Prints the version details for the subctl binary.

uninstall

subctl uninstall [flags]

This command uninstalls Submariner and its components.

The following steps are performed:

  • Delete Submariner ClusterRoles and ClusterRoleBindings.
  • Delete the submariner.io CRDs.
  • Delete the routing entries (iptables/routes/ipsets) programmed on the nodes.
  • Delete the tunnel interfaces created for internal/external communication.
  • Delete the Submariner namespace.
  • Delete the Broker namespace, if present.
  • Unlabel the gateway nodes.

uninstall flags

Flag Description
--namespace <string> Namespace in which Submariner is installed (default submariner-operator)
--yes Automatically answer yes to confirmation prompt

recover-broker-info

subctl recover-broker-info [flags]

This command recovers a lost broker-info.subm file.

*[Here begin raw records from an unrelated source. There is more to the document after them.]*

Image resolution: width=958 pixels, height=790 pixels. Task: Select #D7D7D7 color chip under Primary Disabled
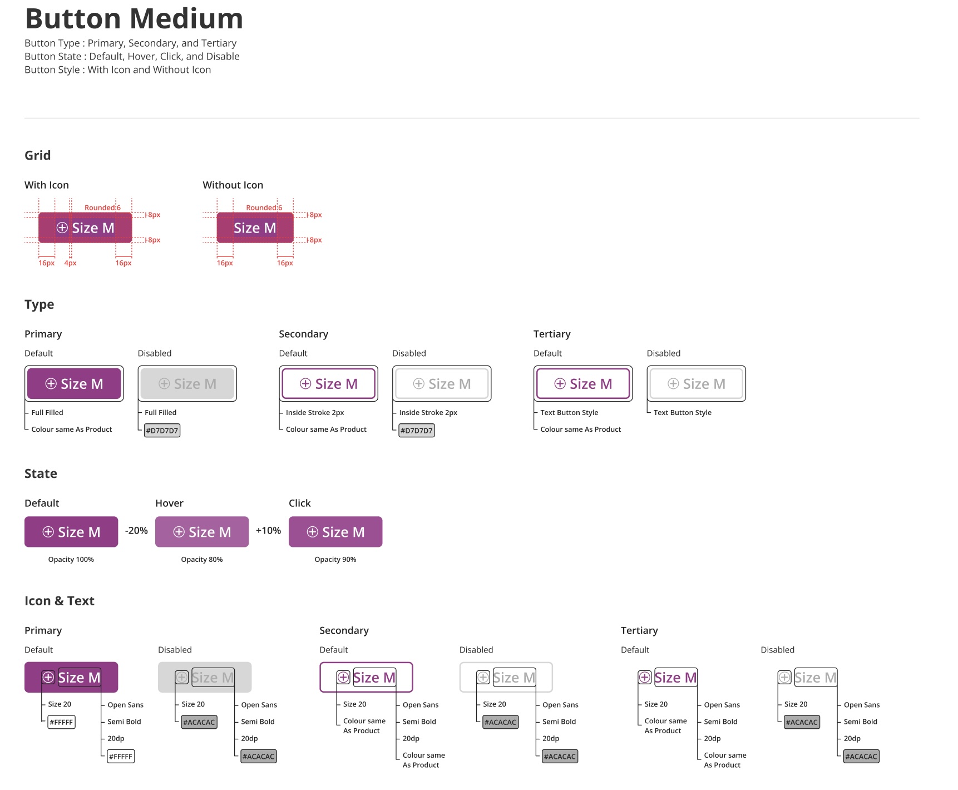[x=162, y=431]
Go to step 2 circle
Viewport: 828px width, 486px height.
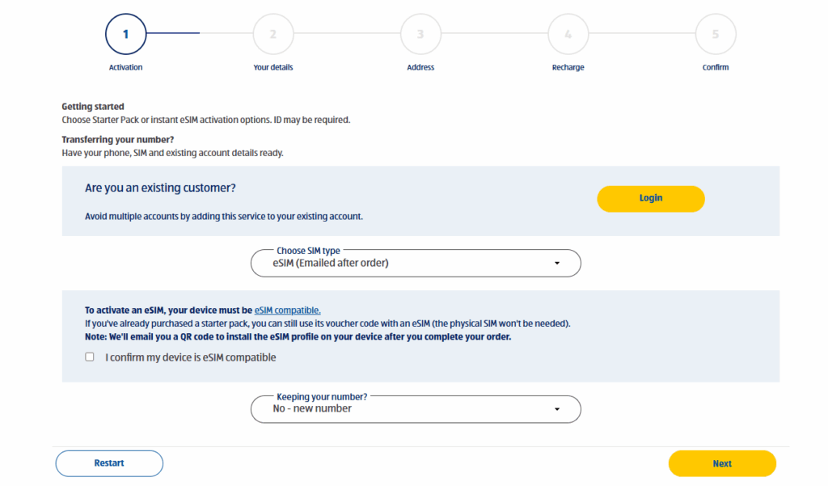click(273, 34)
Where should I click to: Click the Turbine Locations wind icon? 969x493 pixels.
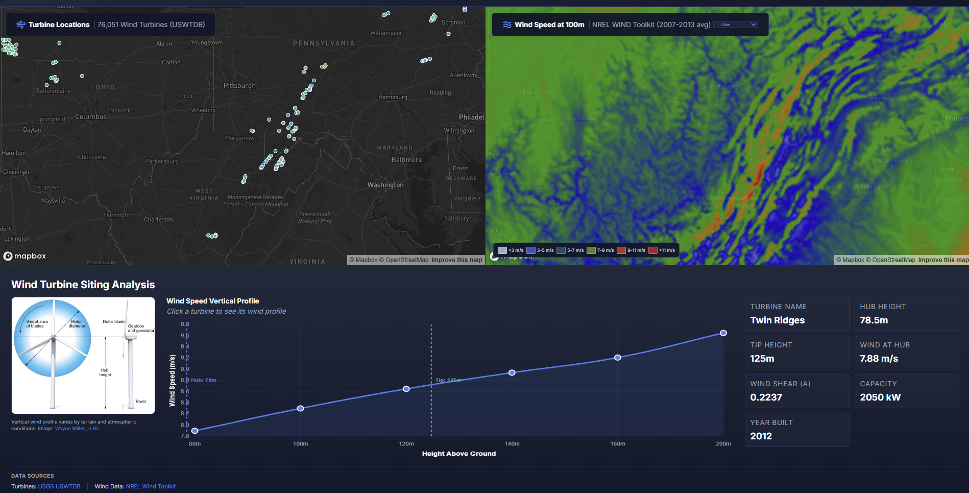(x=21, y=25)
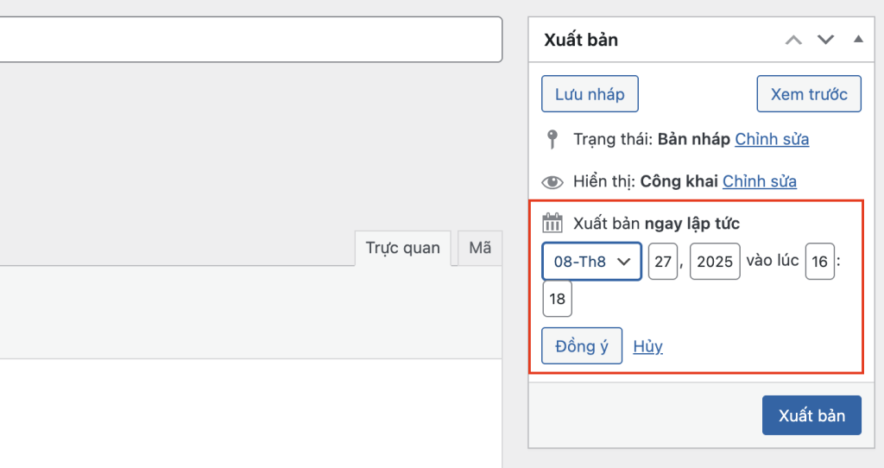Click the minute field showing 18

click(558, 300)
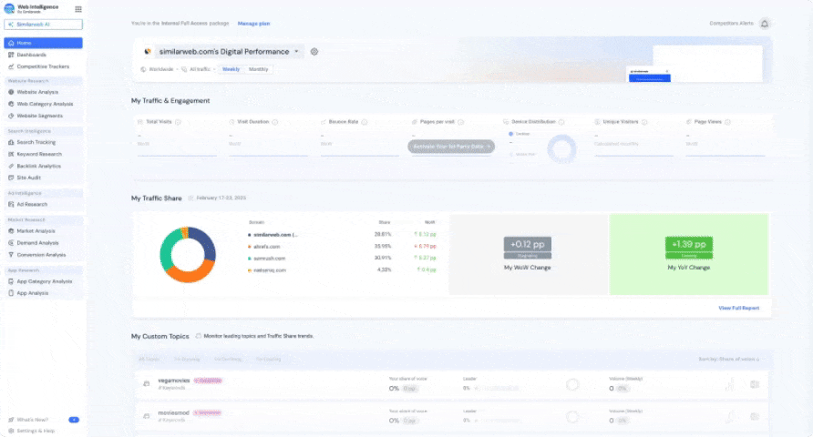Go to Site Audit in sidebar
Screen dimensions: 813x437
[29, 178]
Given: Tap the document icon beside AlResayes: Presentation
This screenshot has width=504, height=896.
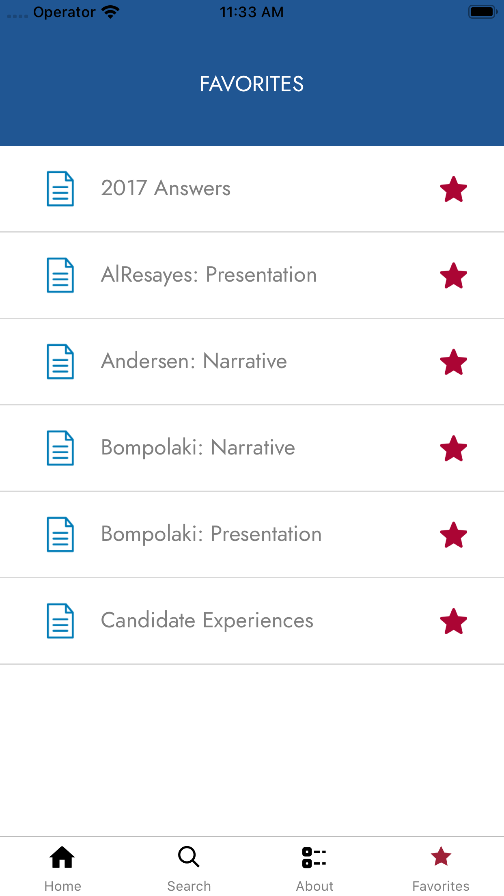Looking at the screenshot, I should click(x=60, y=275).
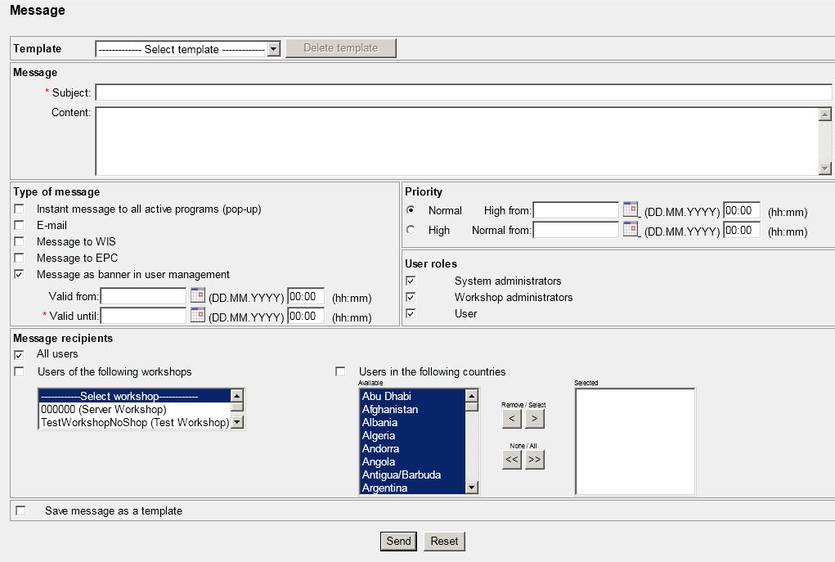The image size is (835, 562).
Task: Open the Select template dropdown
Action: (x=188, y=49)
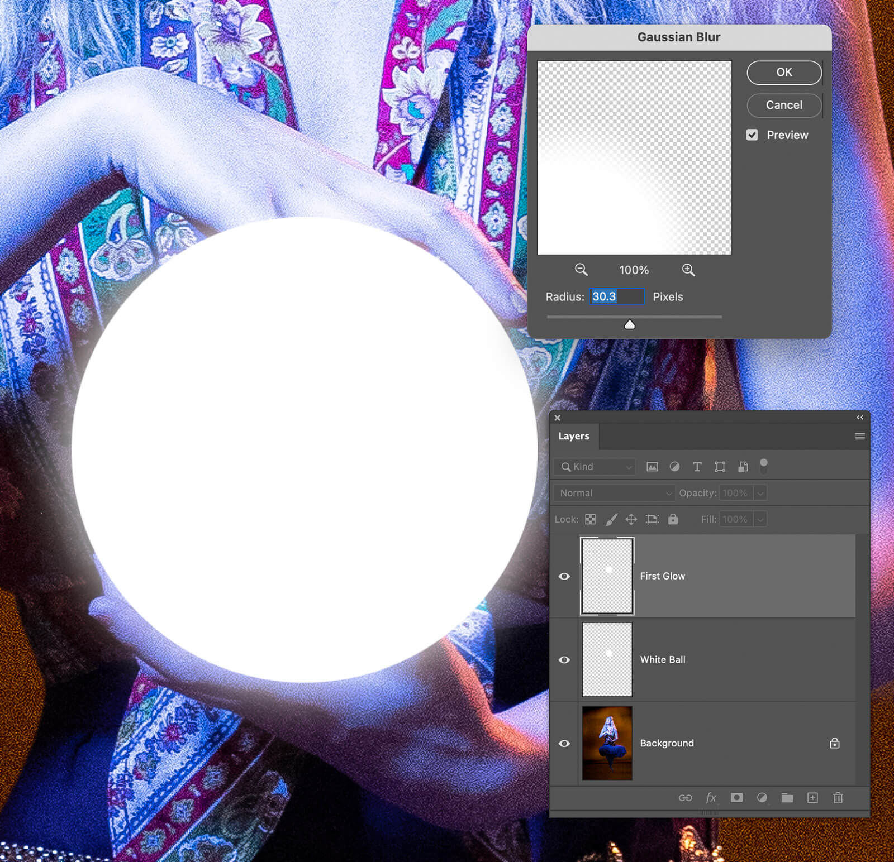Create a new layer with plus icon
The height and width of the screenshot is (862, 894).
coord(812,798)
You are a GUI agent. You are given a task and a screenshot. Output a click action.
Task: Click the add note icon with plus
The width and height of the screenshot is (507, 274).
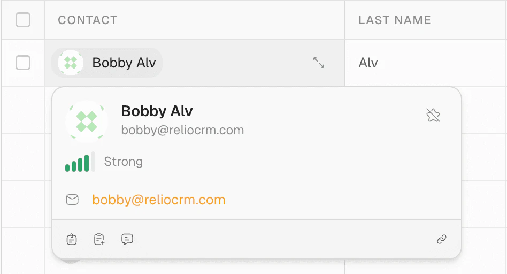point(99,239)
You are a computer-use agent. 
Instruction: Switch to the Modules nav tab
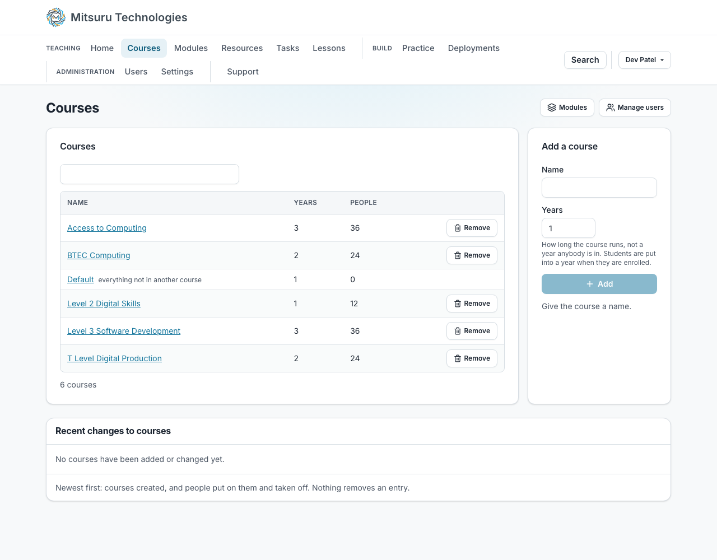[x=191, y=48]
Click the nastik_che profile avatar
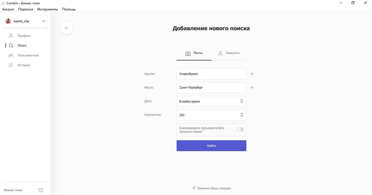The width and height of the screenshot is (372, 195). [x=8, y=21]
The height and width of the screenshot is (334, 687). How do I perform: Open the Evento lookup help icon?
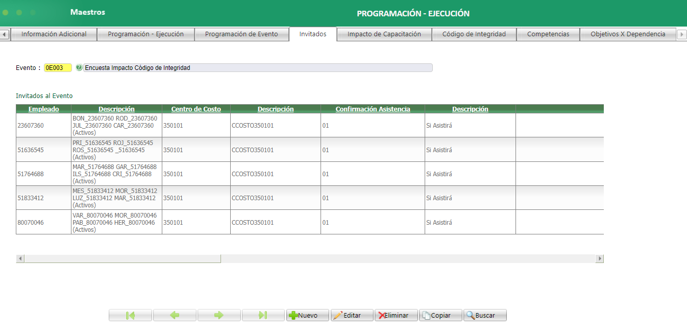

Running subctl diagnose from a Pod in cluster

As of 0.12.0, a subctl image is provided for running the subctl binary from a Pod within a cluster. The output of the subctl diagnose command output can be accessed from the Pod’s logs. The --in-cluster flag was added to subctl diagnose to support this use case.

Example running subctl diagnose using a Job

apiVersion: batch/v1
kind: Job
metadata:
  name: submariner-diagnose
  namespace: submariner-operator
spec:
  template:
    metadata:
      labels:
        submariner.io/transient: "true"
    spec:
      containers:
      - name: submariner-diagnose
        image: quay.io/submariner/subctl:devel
        command: ["subctl",  "diagnose", "all", "--in-cluster"]
      restartPolicy: Never
      serviceAccount: submariner-diagnose
      serviceAccountName: submariner-diagnose
  backoffLimit: 0

The resulting Pod with subctl diagnose all --in-cluster logs can be accessed with the label job-name=submariner-diagnose. A similar template can also be used to create a CronJob that runs subctl diagnose periodically.